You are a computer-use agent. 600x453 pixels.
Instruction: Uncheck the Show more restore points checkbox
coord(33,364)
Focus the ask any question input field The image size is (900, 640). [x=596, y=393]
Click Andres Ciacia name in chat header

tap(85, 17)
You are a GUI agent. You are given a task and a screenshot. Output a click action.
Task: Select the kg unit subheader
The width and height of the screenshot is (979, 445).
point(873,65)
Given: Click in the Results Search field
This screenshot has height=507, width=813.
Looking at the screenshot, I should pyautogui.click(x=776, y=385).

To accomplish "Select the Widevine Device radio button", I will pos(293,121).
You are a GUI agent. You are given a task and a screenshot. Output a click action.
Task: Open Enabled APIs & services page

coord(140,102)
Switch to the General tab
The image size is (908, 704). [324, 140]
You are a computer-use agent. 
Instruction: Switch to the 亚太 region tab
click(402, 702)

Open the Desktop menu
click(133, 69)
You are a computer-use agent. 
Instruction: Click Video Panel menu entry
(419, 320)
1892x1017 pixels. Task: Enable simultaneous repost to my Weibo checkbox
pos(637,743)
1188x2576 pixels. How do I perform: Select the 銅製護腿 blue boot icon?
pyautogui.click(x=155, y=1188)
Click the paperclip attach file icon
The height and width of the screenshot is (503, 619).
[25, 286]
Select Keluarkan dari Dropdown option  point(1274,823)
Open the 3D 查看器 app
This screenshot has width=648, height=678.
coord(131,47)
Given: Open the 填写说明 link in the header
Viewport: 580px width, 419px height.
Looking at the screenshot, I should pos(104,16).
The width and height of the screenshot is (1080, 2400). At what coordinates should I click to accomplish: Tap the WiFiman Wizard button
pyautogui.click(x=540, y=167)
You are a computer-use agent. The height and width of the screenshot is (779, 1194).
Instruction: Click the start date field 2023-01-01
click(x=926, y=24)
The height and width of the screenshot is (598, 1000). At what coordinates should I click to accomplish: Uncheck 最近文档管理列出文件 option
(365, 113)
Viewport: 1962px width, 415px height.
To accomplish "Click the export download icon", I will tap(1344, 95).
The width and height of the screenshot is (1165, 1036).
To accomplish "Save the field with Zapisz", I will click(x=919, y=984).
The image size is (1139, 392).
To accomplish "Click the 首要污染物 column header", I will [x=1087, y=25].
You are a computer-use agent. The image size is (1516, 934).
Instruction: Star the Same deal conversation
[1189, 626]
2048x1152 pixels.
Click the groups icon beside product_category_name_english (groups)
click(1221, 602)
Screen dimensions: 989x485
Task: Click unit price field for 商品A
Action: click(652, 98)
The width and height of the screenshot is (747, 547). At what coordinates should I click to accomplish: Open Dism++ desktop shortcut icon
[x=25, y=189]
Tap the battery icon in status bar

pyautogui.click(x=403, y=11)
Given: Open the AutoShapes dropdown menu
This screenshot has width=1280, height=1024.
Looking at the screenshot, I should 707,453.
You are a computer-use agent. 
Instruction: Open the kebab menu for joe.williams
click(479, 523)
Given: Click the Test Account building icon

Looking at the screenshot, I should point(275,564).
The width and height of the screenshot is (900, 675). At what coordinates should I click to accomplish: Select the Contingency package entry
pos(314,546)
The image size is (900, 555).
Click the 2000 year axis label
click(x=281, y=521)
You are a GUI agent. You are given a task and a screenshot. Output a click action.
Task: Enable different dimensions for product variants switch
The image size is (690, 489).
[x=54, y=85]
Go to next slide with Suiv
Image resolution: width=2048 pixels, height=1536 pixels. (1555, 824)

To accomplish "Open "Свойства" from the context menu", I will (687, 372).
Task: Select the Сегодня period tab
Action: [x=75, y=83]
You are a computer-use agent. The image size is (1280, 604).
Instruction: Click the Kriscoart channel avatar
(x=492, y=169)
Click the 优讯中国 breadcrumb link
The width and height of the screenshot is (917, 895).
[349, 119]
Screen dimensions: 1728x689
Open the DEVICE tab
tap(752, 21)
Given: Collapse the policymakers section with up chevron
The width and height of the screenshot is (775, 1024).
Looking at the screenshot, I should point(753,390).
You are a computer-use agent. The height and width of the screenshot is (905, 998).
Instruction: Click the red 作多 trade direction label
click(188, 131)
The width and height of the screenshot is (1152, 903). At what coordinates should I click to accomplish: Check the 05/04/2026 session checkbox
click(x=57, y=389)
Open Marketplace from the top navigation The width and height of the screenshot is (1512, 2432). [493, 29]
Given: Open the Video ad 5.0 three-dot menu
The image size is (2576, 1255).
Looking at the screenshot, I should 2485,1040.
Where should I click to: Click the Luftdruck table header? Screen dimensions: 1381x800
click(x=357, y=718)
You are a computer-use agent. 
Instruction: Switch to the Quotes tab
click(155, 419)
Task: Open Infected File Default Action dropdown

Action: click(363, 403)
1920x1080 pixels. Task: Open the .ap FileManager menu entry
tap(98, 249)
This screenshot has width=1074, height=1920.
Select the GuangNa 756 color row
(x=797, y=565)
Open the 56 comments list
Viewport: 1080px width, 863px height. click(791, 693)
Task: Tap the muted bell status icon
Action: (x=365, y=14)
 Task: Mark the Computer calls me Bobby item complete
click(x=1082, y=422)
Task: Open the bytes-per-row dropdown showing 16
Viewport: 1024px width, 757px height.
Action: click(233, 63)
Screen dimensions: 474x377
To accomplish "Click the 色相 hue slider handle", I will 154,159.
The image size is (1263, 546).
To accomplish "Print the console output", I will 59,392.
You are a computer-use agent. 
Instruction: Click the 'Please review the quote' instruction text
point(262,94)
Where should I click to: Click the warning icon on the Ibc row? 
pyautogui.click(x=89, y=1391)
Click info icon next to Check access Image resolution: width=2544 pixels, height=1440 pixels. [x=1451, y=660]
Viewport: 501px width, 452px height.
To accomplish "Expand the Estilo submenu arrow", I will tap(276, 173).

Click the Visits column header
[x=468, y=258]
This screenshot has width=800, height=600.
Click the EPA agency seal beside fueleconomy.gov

○ ○ ○

> [EXERCISE REQUIREMENTS]
Swap "computer-use agent" for "screen-control assistant" wherever it occurs in the data above, and reproduce the data with nothing else altered.

> [RESPONSE]
You are a screen-control assistant. 600x453 pixels.
Instruction: Uncheck the Show more restore points checkbox
coord(33,364)
Focus the ask any question input field The image size is (900, 640). [x=596, y=393]
Click Andres Ciacia name in chat header

tap(85, 17)
You are a GUI agent. You are given a task and a screenshot. Output a click action.
Task: Select the kg unit subheader
The width and height of the screenshot is (979, 445).
point(873,65)
Given: Click in the Results Search field
This screenshot has height=507, width=813.
Looking at the screenshot, I should pyautogui.click(x=776, y=385).

To accomplish "Select the Widevine Device radio button", I will pos(293,121).
You are a GUI agent. You are given a task and a screenshot. Output a click action.
Task: Open Enabled APIs & services page

coord(140,102)
Switch to the General tab
The image size is (908, 704). [324, 140]
You are a screen-control assistant. 
Instruction: Switch to the 亚太 region tab
click(402, 702)

Open the Desktop menu
click(133, 69)
You are a screen-control assistant. 
Instruction: Click Video Panel menu entry
(419, 320)
1892x1017 pixels. Task: Enable simultaneous repost to my Weibo checkbox
pos(637,743)
1188x2576 pixels. How do I perform: Select the 銅製護腿 blue boot icon?
pyautogui.click(x=155, y=1188)
Click the paperclip attach file icon
The height and width of the screenshot is (503, 619).
[25, 286]
Select Keluarkan dari Dropdown option  point(1274,823)
Open the 3D 查看器 app
This screenshot has width=648, height=678.
coord(131,47)
Given: Open the 填写说明 link in the header
Viewport: 580px width, 419px height.
Looking at the screenshot, I should pos(104,16).
The width and height of the screenshot is (1080, 2400). At what coordinates should I click to accomplish: Tap the WiFiman Wizard button
pyautogui.click(x=540, y=167)
You are a screen-control assistant. The height and width of the screenshot is (779, 1194).
Instruction: Click the start date field 2023-01-01
click(x=926, y=24)
The height and width of the screenshot is (598, 1000). At what coordinates should I click to accomplish: Uncheck 最近文档管理列出文件 option
(365, 113)
Viewport: 1962px width, 415px height.
To accomplish "Click the export download icon", I will tap(1344, 95).
The width and height of the screenshot is (1165, 1036).
To accomplish "Save the field with Zapisz", I will click(x=919, y=984).
The image size is (1139, 392).
To accomplish "Click the 首要污染物 column header", I will [x=1087, y=25].
You are a screen-control assistant. The image size is (1516, 934).
Instruction: Star the Same deal conversation
[1189, 626]
2048x1152 pixels.
Click the groups icon beside product_category_name_english (groups)
click(1221, 602)
Screen dimensions: 989x485
Task: Click unit price field for 商品A
Action: click(652, 98)
The width and height of the screenshot is (747, 547). At what coordinates should I click to accomplish: Open Dism++ desktop shortcut icon
[x=25, y=189]
Tap the battery icon in status bar

pyautogui.click(x=403, y=11)
Given: Open the AutoShapes dropdown menu
This screenshot has width=1280, height=1024.
Looking at the screenshot, I should 707,453.
You are a screen-control assistant. 
Instruction: Open the kebab menu for joe.williams
click(479, 523)
Given: Click the Test Account building icon

Looking at the screenshot, I should point(275,564).
The width and height of the screenshot is (900, 675). At what coordinates should I click to accomplish: Select the Contingency package entry
pos(314,546)
The image size is (900, 555).
Click the 2000 year axis label
click(x=281, y=521)
You are a GUI agent. You are given a task and a screenshot. Output a click action.
Task: Enable different dimensions for product variants switch
The image size is (690, 489).
[x=54, y=85]
Go to next slide with Suiv
Image resolution: width=2048 pixels, height=1536 pixels. (1555, 824)

To accomplish "Open "Свойства" from the context menu", I will (687, 372).
Task: Select the Сегодня period tab
Action: [x=75, y=83]
You are a screen-control assistant. The image size is (1280, 604).
Instruction: Click the Kriscoart channel avatar
(x=492, y=169)
Click the 优讯中国 breadcrumb link
The width and height of the screenshot is (917, 895).
[349, 119]
Screen dimensions: 1728x689
Open the DEVICE tab
tap(752, 21)
Given: Collapse the policymakers section with up chevron
The width and height of the screenshot is (775, 1024).
Looking at the screenshot, I should point(753,390).
You are a screen-control assistant. The height and width of the screenshot is (905, 998).
Instruction: Click the red 作多 trade direction label
click(188, 131)
The width and height of the screenshot is (1152, 903). At what coordinates should I click to accomplish: Check the 05/04/2026 session checkbox
click(x=57, y=389)
Open Marketplace from the top navigation The width and height of the screenshot is (1512, 2432). [493, 29]
Given: Open the Video ad 5.0 three-dot menu
The image size is (2576, 1255).
Looking at the screenshot, I should 2485,1040.
Where should I click to: Click the Luftdruck table header? Screen dimensions: 1381x800
click(x=357, y=718)
You are a screen-control assistant. 
Instruction: Switch to the Quotes tab
click(155, 419)
Task: Open Infected File Default Action dropdown

Action: click(363, 403)
1920x1080 pixels. Task: Open the .ap FileManager menu entry
tap(98, 249)
This screenshot has width=1074, height=1920.
Select the GuangNa 756 color row
(x=797, y=565)
Open the 56 comments list
Viewport: 1080px width, 863px height. click(791, 693)
Task: Tap the muted bell status icon
Action: (x=365, y=14)
 Task: Mark the Computer calls me Bobby item complete
click(x=1082, y=422)
Task: Open the bytes-per-row dropdown showing 16
Viewport: 1024px width, 757px height.
Action: click(233, 63)
Screen dimensions: 474x377
To accomplish "Click the 色相 hue slider handle", I will 154,159.
The image size is (1263, 546).
To accomplish "Print the console output", I will 59,392.
You are a screen-control assistant. 
Instruction: Click the 'Please review the quote' instruction text
point(262,94)
Where should I click to: Click the warning icon on the Ibc row? 
pyautogui.click(x=89, y=1391)
Click info icon next to Check access Image resolution: width=2544 pixels, height=1440 pixels. [x=1451, y=660]
Viewport: 501px width, 452px height.
To accomplish "Expand the Estilo submenu arrow", I will tap(276, 173).

Click the Visits column header
[x=468, y=258]
This screenshot has width=800, height=600.
Click the EPA agency seal beside fueleconomy.gov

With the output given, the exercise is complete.